* **WORK ORDER**:
Each entry must be output exactly as it appears.

Saved entries:
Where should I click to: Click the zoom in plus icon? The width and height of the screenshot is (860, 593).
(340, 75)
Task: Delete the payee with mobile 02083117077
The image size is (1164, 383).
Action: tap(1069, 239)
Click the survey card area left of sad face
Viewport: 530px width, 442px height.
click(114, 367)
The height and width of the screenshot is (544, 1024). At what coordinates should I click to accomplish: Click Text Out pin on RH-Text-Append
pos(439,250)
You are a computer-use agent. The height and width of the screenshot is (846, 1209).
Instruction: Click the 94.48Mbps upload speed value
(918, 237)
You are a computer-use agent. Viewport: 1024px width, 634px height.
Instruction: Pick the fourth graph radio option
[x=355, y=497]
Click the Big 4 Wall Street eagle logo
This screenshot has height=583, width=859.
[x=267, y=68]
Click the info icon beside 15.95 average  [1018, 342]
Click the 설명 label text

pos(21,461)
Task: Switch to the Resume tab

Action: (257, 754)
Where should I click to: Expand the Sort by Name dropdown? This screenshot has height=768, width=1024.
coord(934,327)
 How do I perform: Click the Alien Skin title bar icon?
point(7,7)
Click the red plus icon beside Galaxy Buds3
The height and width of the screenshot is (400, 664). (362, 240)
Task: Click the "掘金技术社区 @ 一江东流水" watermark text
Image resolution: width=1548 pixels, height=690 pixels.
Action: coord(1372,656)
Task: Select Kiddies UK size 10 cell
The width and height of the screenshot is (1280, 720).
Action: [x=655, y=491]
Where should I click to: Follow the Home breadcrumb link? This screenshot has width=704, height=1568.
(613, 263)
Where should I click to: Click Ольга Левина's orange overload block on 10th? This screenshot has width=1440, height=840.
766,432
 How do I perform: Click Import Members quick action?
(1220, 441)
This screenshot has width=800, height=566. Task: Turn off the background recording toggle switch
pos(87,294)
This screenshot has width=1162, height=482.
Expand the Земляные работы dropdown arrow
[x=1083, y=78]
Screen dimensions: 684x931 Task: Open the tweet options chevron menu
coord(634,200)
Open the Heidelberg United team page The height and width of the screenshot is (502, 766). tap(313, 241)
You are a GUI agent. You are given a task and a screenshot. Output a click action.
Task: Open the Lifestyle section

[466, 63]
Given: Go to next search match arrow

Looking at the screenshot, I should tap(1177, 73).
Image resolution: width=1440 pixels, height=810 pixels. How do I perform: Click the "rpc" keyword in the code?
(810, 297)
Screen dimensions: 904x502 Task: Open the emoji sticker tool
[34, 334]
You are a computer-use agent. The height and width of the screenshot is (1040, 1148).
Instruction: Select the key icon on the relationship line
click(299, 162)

* **TASK ANSWER**:
Where should I click to: Click the zoom in plus icon? The width and height of the screenshot is (860, 593).
(340, 75)
Task: Delete the payee with mobile 02083117077
The image size is (1164, 383).
Action: tap(1069, 239)
Click the survey card area left of sad face
Viewport: 530px width, 442px height.
click(114, 367)
The height and width of the screenshot is (544, 1024). At what coordinates should I click to accomplish: Click Text Out pin on RH-Text-Append
pos(439,250)
You are a computer-use agent. The height and width of the screenshot is (846, 1209).
Instruction: Click the 94.48Mbps upload speed value
(918, 237)
You are a computer-use agent. Viewport: 1024px width, 634px height.
Instruction: Pick the fourth graph radio option
[x=355, y=497]
Click the Big 4 Wall Street eagle logo
This screenshot has height=583, width=859.
[x=267, y=68]
Click the info icon beside 15.95 average  [1018, 342]
Click the 설명 label text

pos(21,461)
Task: Switch to the Resume tab

Action: (257, 754)
Where should I click to: Expand the Sort by Name dropdown? This screenshot has height=768, width=1024.
coord(934,327)
 How do I perform: Click the Alien Skin title bar icon?
point(7,7)
Click the red plus icon beside Galaxy Buds3
The height and width of the screenshot is (400, 664). (362, 240)
Task: Click the "掘金技术社区 @ 一江东流水" watermark text
Image resolution: width=1548 pixels, height=690 pixels.
Action: coord(1372,656)
Task: Select Kiddies UK size 10 cell
The width and height of the screenshot is (1280, 720).
Action: [x=655, y=491]
Where should I click to: Follow the Home breadcrumb link? This screenshot has width=704, height=1568.
(613, 263)
Where should I click to: Click Ольга Левина's orange overload block on 10th? This screenshot has width=1440, height=840.
766,432
 How do I perform: Click Import Members quick action?
(1220, 441)
This screenshot has width=800, height=566. Task: Turn off the background recording toggle switch
pos(87,294)
This screenshot has width=1162, height=482.
Expand the Земляные работы dropdown arrow
[x=1083, y=78]
Screen dimensions: 684x931 Task: Open the tweet options chevron menu
coord(634,200)
Open the Heidelberg United team page The height and width of the screenshot is (502, 766). tap(313, 241)
You are a GUI agent. You are given a task and a screenshot. Output a click action.
Task: Open the Lifestyle section

[466, 63]
Given: Go to next search match arrow

Looking at the screenshot, I should tap(1177, 73).
Image resolution: width=1440 pixels, height=810 pixels. How do I perform: Click the "rpc" keyword in the code?
(810, 297)
Screen dimensions: 904x502 Task: Open the emoji sticker tool
[34, 334]
You are a computer-use agent. The height and width of the screenshot is (1040, 1148).
Instruction: Select the key icon on the relationship line
click(299, 162)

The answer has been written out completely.